México no escapa a las difíciles condiciones que pesan sobre América Latina, región que acumula fuertes tensiones sociales e incertidumbre política, y que en algunos países han llevado a sangrientos enfrentamientos entre manifestantes y gobiernos represivos.
Somos la región más golpeada por la pandemia, con cuatro veces más contagios que la media, una crisis sanitaria que vino a agravar la persistente precariedad de la economía regional y la consecuente descomposición de la vida cotidiana, sobre todo de clases medias bajas.
Gobiernos y empresariado -destacadamente en México- han dejado caer el nivel de inversiones durante décadas y con ello, la productividad laboral que ahora hace casi imposible una recuperación económica sostenible más allá del rebote que este año provocará el aumento de precios de las materias primas.
De cualquier manera, el rebote no alcanzará a poner este año el PIB de ninguno de los países al nivel de 2019 y el que más importa, que es el PIB per cápita, será mucho menor que hace dos años. El empobrecimiento social es general.
La situación es semejante en casi toda América Latina, región agitada por el descontento y las manifestaciones sociales, que se hacen notorias cuando se pierden vidas al enfrentarse a gobiernos represivos.
Desde 2018 y al año siguiente, hubo intensas manifestaciones sociales en Chile, Ecuador, Colombia, Brasil, Venezuela, Nicaragua, Guatemala y Honduras que apaciguó el confinamiento por la pandemia, pero que con seguridad volverán con mayor ímpetu.
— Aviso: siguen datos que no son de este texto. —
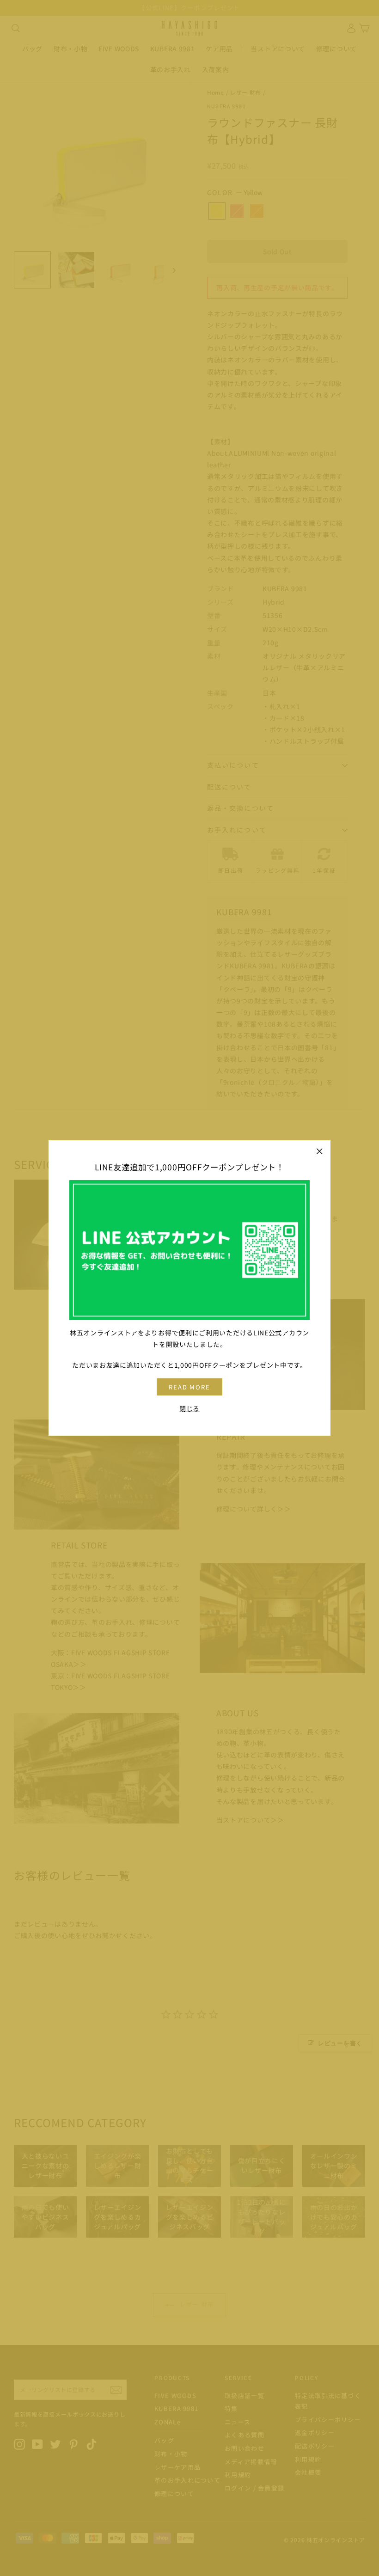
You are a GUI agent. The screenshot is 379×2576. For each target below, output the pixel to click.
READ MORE (190, 1387)
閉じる (189, 1408)
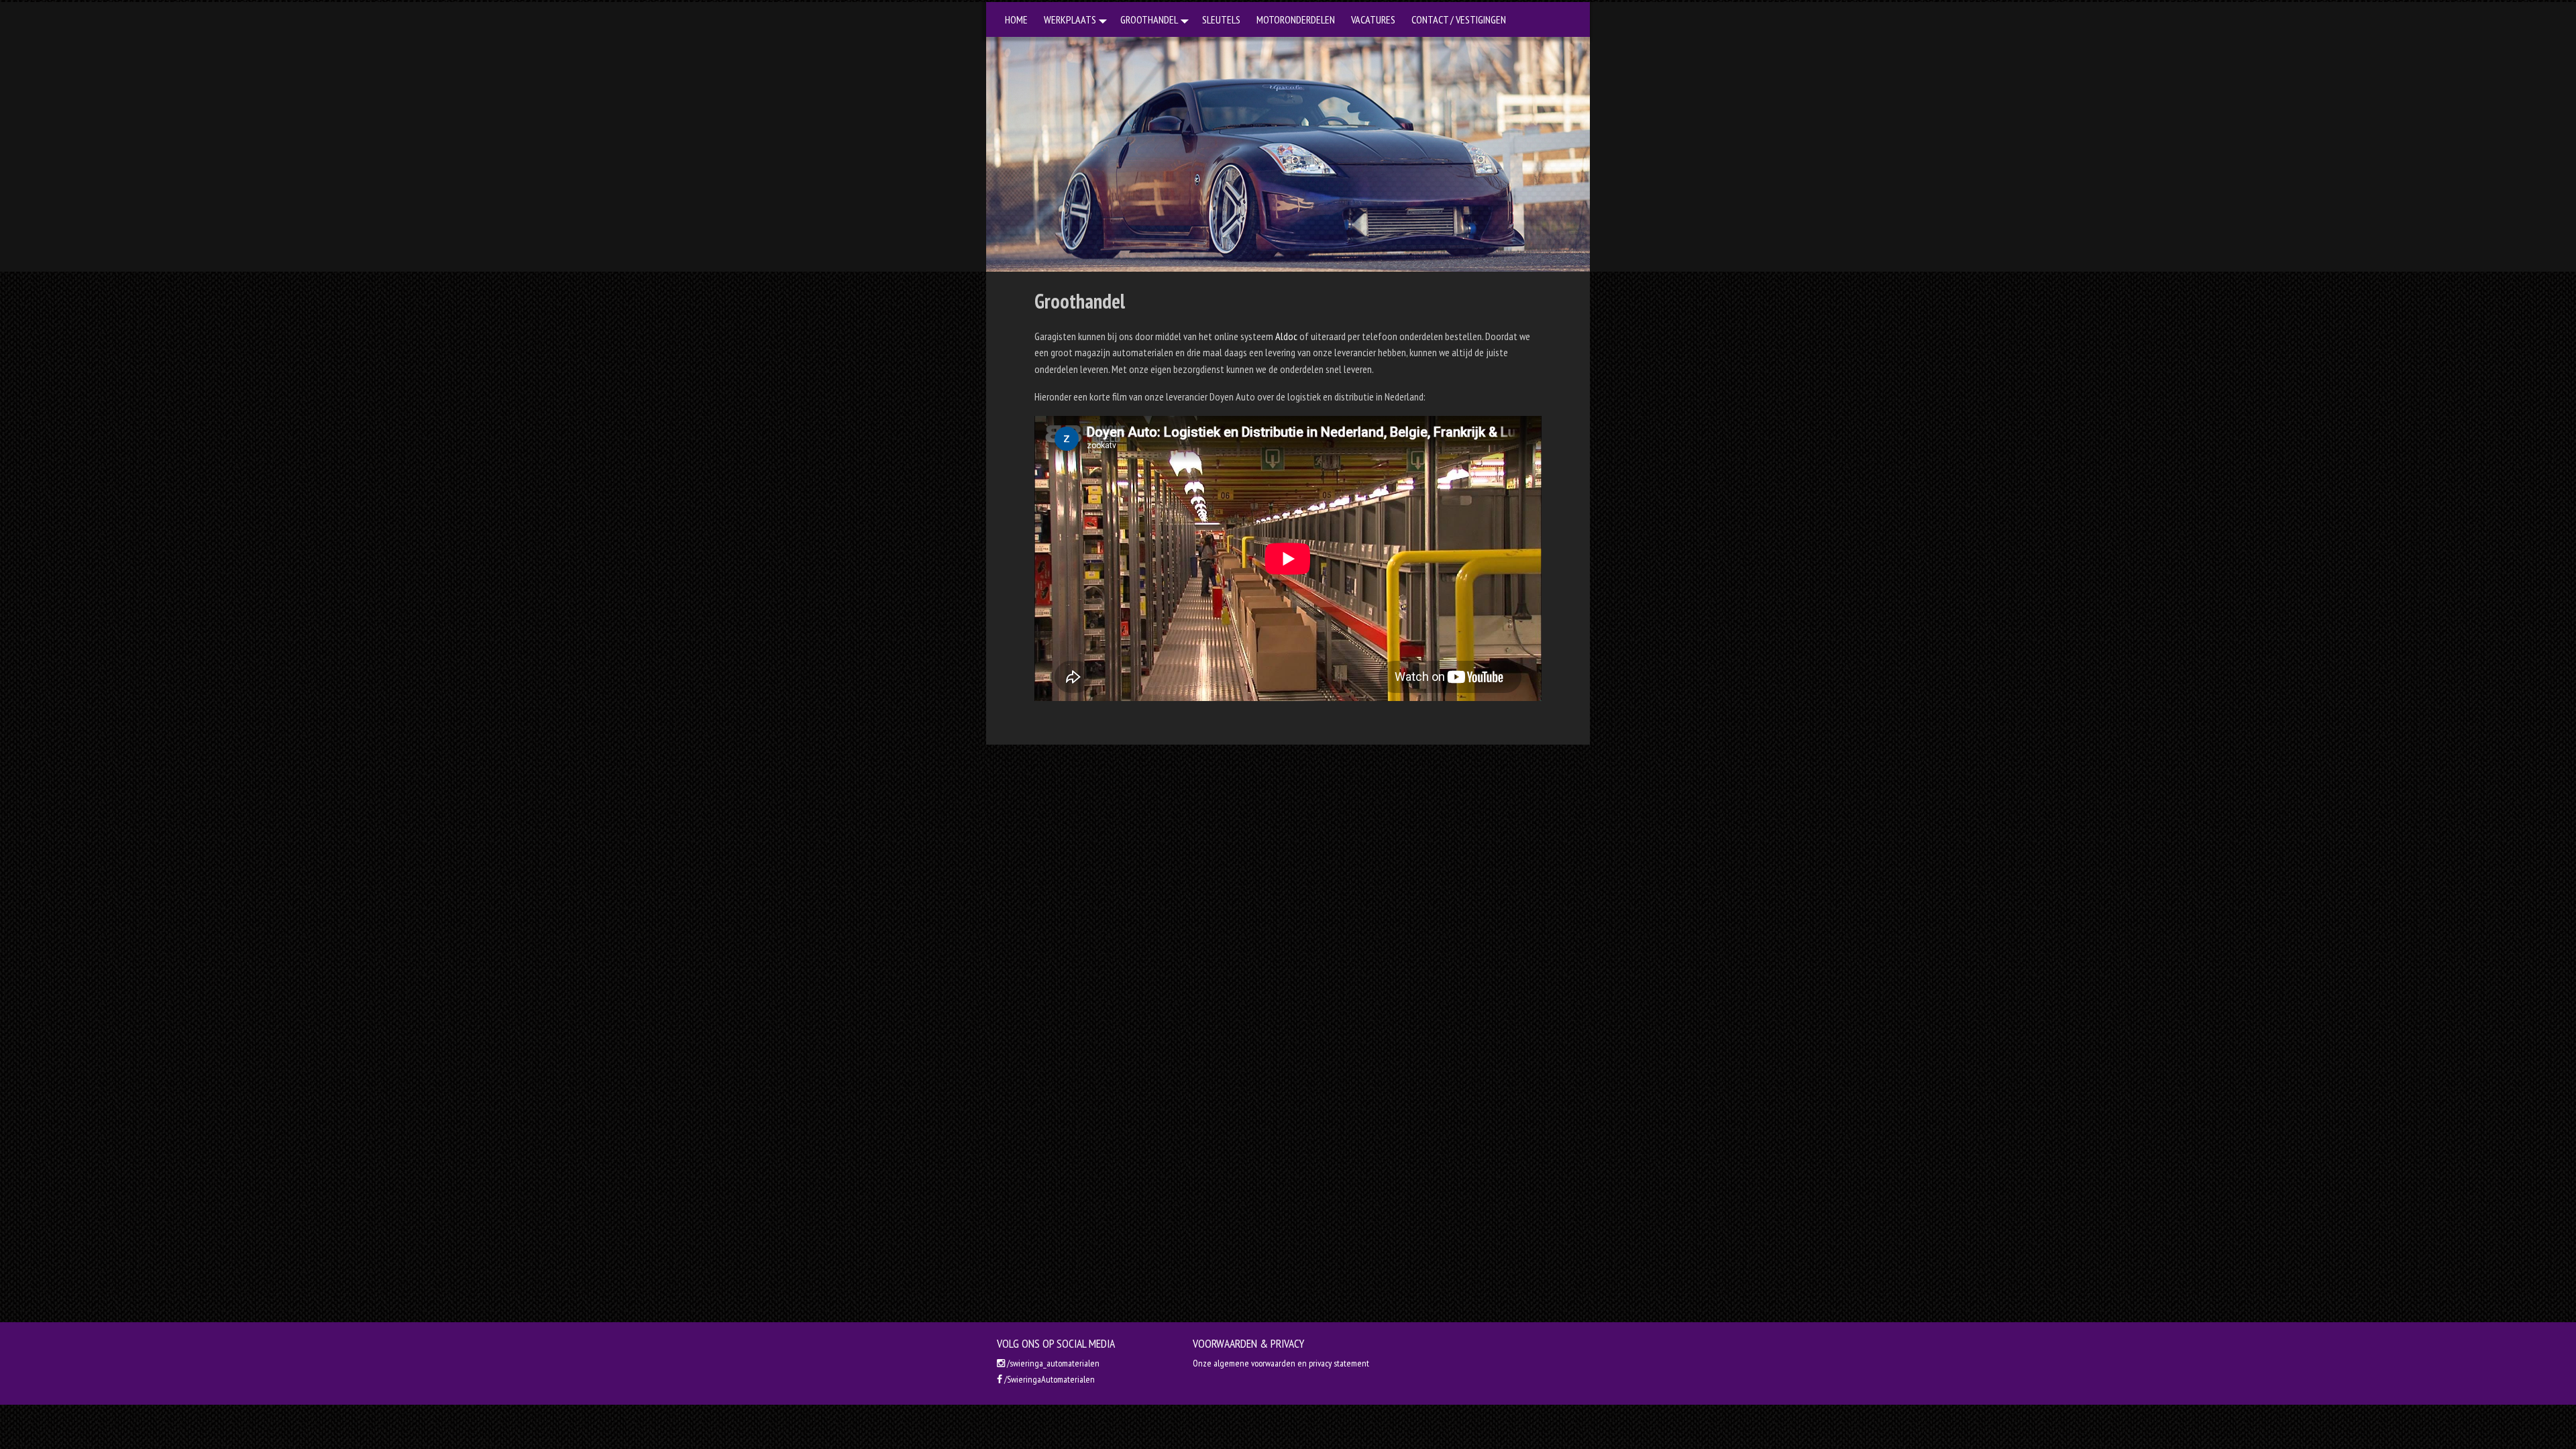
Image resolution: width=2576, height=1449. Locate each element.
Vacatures (1373, 19)
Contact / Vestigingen (1458, 19)
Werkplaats (1070, 19)
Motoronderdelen (1295, 19)
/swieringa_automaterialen (1052, 1363)
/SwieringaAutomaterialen (1048, 1379)
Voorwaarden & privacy (1248, 1343)
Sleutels (1221, 19)
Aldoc (1286, 336)
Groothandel (1149, 19)
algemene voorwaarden (1254, 1363)
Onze (1203, 1363)
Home (1016, 19)
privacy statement (1339, 1363)
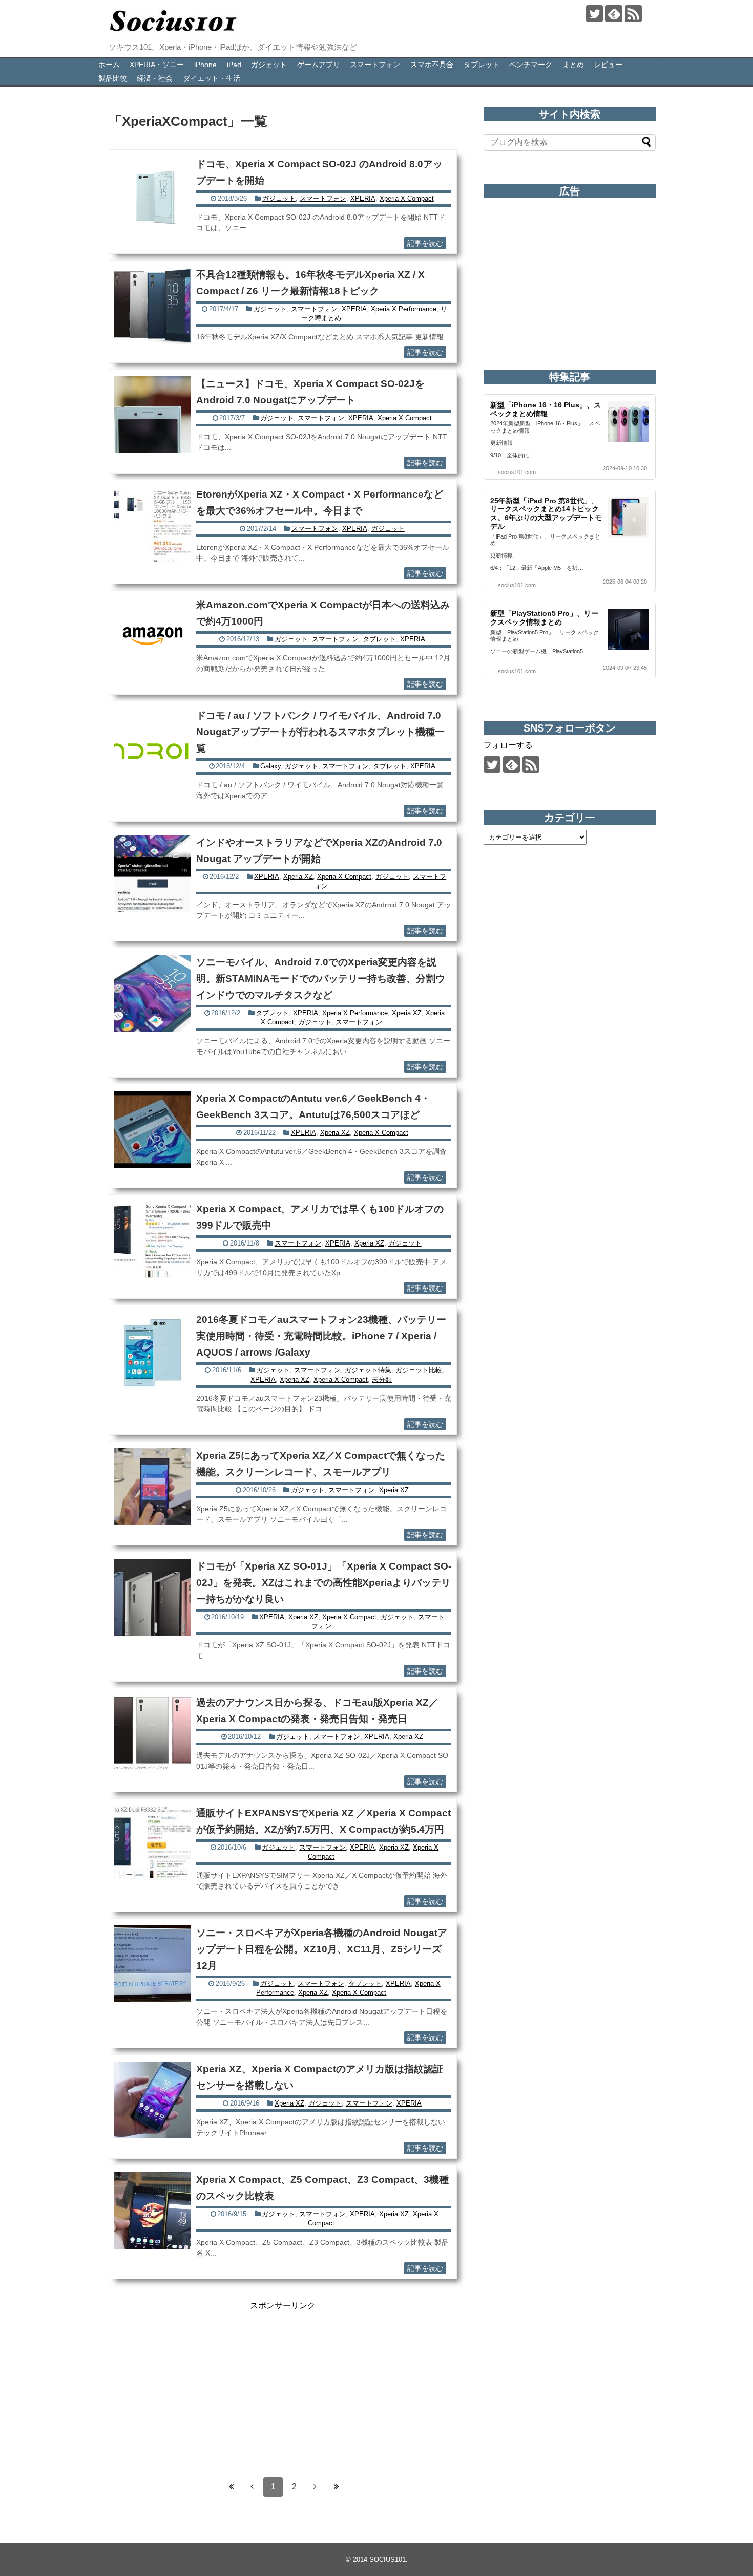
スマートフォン (375, 64)
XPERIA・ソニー (157, 64)
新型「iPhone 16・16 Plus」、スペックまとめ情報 (545, 409)
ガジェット (269, 64)
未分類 (382, 1379)
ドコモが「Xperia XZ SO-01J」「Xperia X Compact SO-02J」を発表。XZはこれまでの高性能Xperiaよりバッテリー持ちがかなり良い (323, 1582)
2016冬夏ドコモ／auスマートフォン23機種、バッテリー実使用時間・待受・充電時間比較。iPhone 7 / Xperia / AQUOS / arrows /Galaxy (321, 1336)
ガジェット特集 (368, 1370)
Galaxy (270, 766)
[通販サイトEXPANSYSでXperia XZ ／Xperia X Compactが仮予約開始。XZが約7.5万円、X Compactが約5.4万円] (152, 1844)
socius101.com (517, 472)
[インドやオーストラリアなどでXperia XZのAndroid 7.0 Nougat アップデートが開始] (152, 873)
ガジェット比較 (418, 1370)
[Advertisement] (283, 2383)
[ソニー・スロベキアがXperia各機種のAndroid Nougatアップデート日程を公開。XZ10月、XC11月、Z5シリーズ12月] (152, 1963)
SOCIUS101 (387, 2559)
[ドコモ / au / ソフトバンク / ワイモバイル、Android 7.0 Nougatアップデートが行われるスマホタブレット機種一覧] (152, 746)
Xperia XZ (298, 877)
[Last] (336, 2487)
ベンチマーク (530, 64)
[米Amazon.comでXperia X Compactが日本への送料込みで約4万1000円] (152, 635)
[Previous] (252, 2487)
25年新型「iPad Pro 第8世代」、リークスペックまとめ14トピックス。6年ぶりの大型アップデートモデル (546, 513)
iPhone (205, 64)
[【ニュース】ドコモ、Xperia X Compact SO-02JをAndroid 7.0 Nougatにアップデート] (152, 414)
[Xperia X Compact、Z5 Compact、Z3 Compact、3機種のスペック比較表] (152, 2210)
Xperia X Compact (407, 198)
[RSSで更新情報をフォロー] (633, 13)
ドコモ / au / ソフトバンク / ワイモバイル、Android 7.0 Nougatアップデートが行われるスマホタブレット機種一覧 (320, 732)
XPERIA (362, 198)
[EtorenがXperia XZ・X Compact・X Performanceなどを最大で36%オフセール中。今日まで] (152, 525)
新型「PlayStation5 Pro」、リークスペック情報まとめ (544, 617)
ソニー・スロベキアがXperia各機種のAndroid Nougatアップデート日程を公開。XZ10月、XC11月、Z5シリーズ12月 (321, 1949)
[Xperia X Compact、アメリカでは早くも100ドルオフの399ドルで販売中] (152, 1239)
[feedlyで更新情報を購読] (613, 13)
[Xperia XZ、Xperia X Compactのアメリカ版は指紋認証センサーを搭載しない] (152, 2100)
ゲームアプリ (318, 64)
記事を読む (425, 243)
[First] (231, 2487)
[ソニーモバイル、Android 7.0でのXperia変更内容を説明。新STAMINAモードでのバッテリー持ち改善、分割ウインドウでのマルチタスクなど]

Ya lo estamos viendo en Colombia, donde las manifestaciones callejeras han costado este año decenas de vidas a manos de la policía, y en Chile, donde también hubo muertos en 2019, y en Nicaragua, donde se habla de cientos de fallecimientos y represión de los opositores al gobierno de Ortega.
En México, la pandemia y la paralización económica también han acentuado los problemas económicos y sociales del país, y hay agitación social visible en actos masivos de ataque a instalaciones públicas, o para hacer justicia por mano propia, o bloquear vías de comunicación por los más diversos motivos y, sin embargo, no se ve en el horizonte que la agitación social vaya a convertirse en una crisis política.
¿Qué se necesita para que la agitación social degenere en enfrentamientos sangrientos, como las que han vivido Colombia y Chile, por ejemplo?
Lo primero, es que el empobrecimiento de la mayoría sea evidente, inocultable y se vuelva intolerable, a lo que la pandemia y la parálisis económica han contribuido aumentando profundamente desigualdades y pobreza, igual en México que en todo el continente.
Segundo, que las clases medias consideren que algo va muy mal y que tiene que cambiar; en Chile, por ejemplo, fue evidente desde que empezaron las manifestaciones en 2019, que los sectores medios temían por su futuro agobiados por deudas y servicios básicos de salud y educación que fueron privatizados, y a los que pocos tienen acceso.
Tercera condición de una crisis política es que ante las protestas sociales razonables y sentidas, las respuestas de las autoridades se perciban abusivas, injustas e insensibles; uno de los lemas de las protestas sociales contra la oligarquía y el gobierno de Sebastian Piñera en Chile es “hasta que la dignidad sea costumbre”. El presidente Iván Duque, de Colombia, incurrió en déficit fiscal para apoyar a las empresas ante la pandemia, y los empleados y trabajadores a los que pretendió elevarles los impuestos para cubrirlo, protestaron contra la injusticia.
Cuarta condición es el surgimiento de un liderazgo político -escindido de las élites al fracturarse su unidad- que sea capaz de convertir la inconformidad social en un proyecto alternativo.
La primera de tales situaciones es visible en México; los sectores de clase media alta se consideran antiobradoristas; los movimientos feministas y varias organizaciones civiles seguramente consideran insensible a AMLO, lo cual no representa un desafío grave para el gobierno; aunque parezca lejana la posibilidad de una crisis política en México, hay dos riesgos que pueden crecer.
Uno es que el gobierno de López Obrador fracase en mantener las expectativas de mejoría que ha despertado en los sectores más pobres, las cuales están sostenidas hasta ahora en transferencias de dinero en mano que recibe por lo menos un miembro del 60 o más por ciento de las familias mexicanas, pero que no establecen bases para cambiar las condiciones que causan la pobreza.
El otro riesgo de inestabilidad social y gobernabilidad es una oposición cuyo único proyecto es hacer fracasar al gobierno; es oposición porque se le ha restado poder político, pero no económico con el que mantiene gran capacidad de influencia en la opinión y la conducta social, como lo vimos en los resultados electorales del 6 de junio en las grandes urbes del país.